C’est la certainement, la façon la plus efficace d’exprimer notre solidarité à l’échelle nationale, sans faire comme les autres, qui ne font que crier par hypocrisie ou par mimétisme : « je suis Bardo », le temps d’une marche ! Non ! Nous sommes nous les Algériens, ces êtres qui savent joindre le geste à la parole, sans calcul autre, que ce sentiment d’avoir atténué quelque peu l’angoisse de nos frères, en guise de retour d’ascenseur, en mémoire de ces années de braise ! Tant que nous aurons les moyens, nous devons continuer à aller massivement en Tunisie pour apporter un soutien matériel et un message d’espoir à une population, dont le pouvoir d’achat a été laminé et dont le moral est au plus bas ! Car loin de raser les murs et nullement dépaysés, nos sommes chez- nous en Tunisie, et notre drapeau est visible aux frontons des hôtels, à l’entrée des échoppes dans la Médina, au niveau des bateaux de croisière, mais pas seulement ! C’est là bien évidemment, une marque de respect et un signe de reconnaissance ! Alors ! Oui ! Nous sommes là, dans l’option d’un tourisme solidaire et militant, qui raffermit les liens, tisse la cohésion maghrébine des peuples et prépare les bases de la construction future, d’un espace commun, démocratique, uni et prospère, pour faire barrage aux forces du mal !

LES LEÇONS D’UN SÉJOUR À SOUSSE !

Avec prés de 180.000 habitants, Sousse est la troisième ville de Tunisie, après Tunis et Sfax. Surnommée la perle du Sahel, elle est devenu ce haut lieu du tourisme tunisien et attire chaque année de nombreux vacanciers venant profiter à la fois de la douceur de son climat et de ses 15 Km de plages de sable fin, qui sont réputées dans toute la Méditerranée de par le fait que les vacanciers européens mais pas seulement, viennent profiter du soleil et des activités de sa vie nocturne à bon marché. C’est pourquoi, la majorité des hôtels sont situés sur le front de mer pour proposer un accès immédiat aux plages. Mais la ville s’oriente depuis quelques années vers un tourisme culturel, grâce à son patrimoine bien conservé.

La Médina de Sousse, inscrite par l’UNESCO au patrimoine mondial en 1988, est certainement l’élément incontournable pour tout amateur de patrimoine. Datant des premières décennies de l’islam, la première enceinte a été érigée par les Aghlabides au 9ème siècle pour protéger leur capitale et le port militaire. Sa mosquée elle-même affiche une allure magistrale avec son imposant minaret en forme de donjon.
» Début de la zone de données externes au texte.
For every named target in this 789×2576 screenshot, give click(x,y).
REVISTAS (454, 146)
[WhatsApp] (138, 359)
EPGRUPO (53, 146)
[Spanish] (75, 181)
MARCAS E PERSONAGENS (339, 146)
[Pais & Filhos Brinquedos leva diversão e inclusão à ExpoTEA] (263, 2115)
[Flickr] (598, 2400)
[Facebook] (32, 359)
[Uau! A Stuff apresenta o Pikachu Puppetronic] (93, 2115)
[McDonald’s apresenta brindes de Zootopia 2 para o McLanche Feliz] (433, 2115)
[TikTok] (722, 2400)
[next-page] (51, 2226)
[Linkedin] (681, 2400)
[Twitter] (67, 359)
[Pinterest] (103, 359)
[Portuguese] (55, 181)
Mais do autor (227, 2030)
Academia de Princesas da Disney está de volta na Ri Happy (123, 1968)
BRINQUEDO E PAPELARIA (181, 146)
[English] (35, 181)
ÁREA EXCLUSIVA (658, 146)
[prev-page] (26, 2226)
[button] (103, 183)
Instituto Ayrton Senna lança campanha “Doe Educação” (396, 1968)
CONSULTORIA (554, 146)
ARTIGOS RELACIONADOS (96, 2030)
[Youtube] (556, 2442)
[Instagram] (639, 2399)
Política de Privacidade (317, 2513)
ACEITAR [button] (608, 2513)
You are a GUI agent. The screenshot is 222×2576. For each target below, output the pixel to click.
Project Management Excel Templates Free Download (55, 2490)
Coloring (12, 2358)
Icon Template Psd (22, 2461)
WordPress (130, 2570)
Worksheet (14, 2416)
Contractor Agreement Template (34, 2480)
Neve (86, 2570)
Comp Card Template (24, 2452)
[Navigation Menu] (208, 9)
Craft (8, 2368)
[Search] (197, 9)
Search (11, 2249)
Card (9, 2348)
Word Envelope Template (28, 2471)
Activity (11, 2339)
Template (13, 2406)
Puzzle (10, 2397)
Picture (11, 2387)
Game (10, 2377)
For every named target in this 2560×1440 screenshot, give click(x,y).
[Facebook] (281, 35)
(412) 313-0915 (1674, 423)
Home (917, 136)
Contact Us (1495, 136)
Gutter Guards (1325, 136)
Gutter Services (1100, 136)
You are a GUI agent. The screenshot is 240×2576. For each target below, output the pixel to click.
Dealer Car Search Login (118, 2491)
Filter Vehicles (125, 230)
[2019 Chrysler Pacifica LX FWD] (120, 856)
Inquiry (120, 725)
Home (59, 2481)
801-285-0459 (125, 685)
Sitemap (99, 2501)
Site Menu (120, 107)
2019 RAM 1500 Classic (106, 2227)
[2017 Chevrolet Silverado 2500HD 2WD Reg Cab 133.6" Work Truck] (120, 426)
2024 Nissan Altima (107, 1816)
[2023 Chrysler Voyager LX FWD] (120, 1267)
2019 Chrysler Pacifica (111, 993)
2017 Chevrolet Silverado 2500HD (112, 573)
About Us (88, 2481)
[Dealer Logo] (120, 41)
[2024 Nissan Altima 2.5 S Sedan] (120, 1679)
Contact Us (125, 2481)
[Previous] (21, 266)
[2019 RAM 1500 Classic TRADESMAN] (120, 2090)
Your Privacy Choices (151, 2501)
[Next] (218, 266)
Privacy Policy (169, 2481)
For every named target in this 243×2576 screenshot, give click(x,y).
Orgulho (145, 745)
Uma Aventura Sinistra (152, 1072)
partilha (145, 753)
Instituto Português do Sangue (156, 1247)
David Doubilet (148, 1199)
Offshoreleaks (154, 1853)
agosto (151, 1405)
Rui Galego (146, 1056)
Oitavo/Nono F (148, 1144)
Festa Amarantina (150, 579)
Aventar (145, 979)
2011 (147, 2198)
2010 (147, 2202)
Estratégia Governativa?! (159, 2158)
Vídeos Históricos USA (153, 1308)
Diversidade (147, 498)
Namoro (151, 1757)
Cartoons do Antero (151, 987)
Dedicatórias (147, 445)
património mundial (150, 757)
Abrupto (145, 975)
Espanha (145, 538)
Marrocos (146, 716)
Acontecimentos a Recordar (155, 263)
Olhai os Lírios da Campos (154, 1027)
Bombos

Les remparts sont encore largement visibles aujourd’hui et parfaitement restaurés. L’accès à la vieille ville se fait encore par les portes, dont la plus importante est Bab El B’har qui fait face à la ville européenne. C’est là, un témoignage de la bonne cohabitation des différentes religions abrahamiques, où les nombreuses mosquées de la ville – comme la mosquée Bu Ftata, la plus ancienne - côtoient les édifices religieux des autres cultes. Pour compléter la visite de ces monuments, le visiteur devra passer par le musée archéologique de Sousse, qui abrite la deuxième plus importante collection de mosaïques après celle du Bardo. À noter aussi, que l’infrastructure touristique de Sousse est l’une des plus importantes de Tunisie – avec Djerba et Hammamet-, et même d’Afrique.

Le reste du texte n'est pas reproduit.